Exercise material:

========================================

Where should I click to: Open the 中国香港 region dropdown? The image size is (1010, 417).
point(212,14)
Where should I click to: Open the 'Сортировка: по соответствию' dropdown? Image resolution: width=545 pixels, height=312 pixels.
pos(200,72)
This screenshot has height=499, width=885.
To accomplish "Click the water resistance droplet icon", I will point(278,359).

========================================

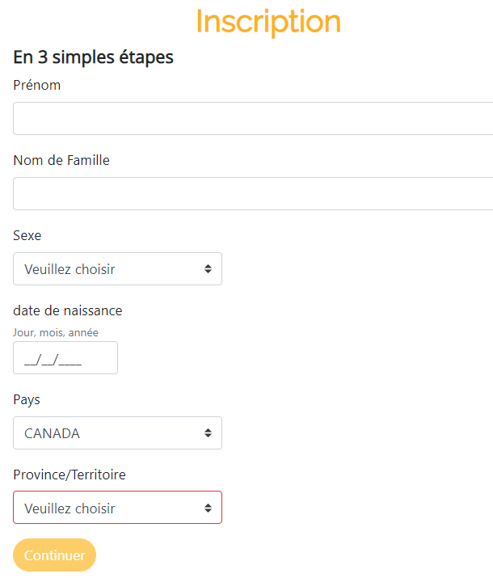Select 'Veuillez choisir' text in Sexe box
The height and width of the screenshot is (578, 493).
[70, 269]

========================================

Exercise instructions: Using the listing above, return word for word each line from the one that has "Where should I click to: Open the 中国香港" through the one that has "This screenshot has height=499, width=885.", and no line outside that range.

Exercise answer:
Where should I click to: Open the 中国香港 region dropdown? The image size is (1010, 417).
point(212,14)
Where should I click to: Open the 'Сортировка: по соответствию' dropdown? Image resolution: width=545 pixels, height=312 pixels.
pos(200,72)
This screenshot has height=499, width=885.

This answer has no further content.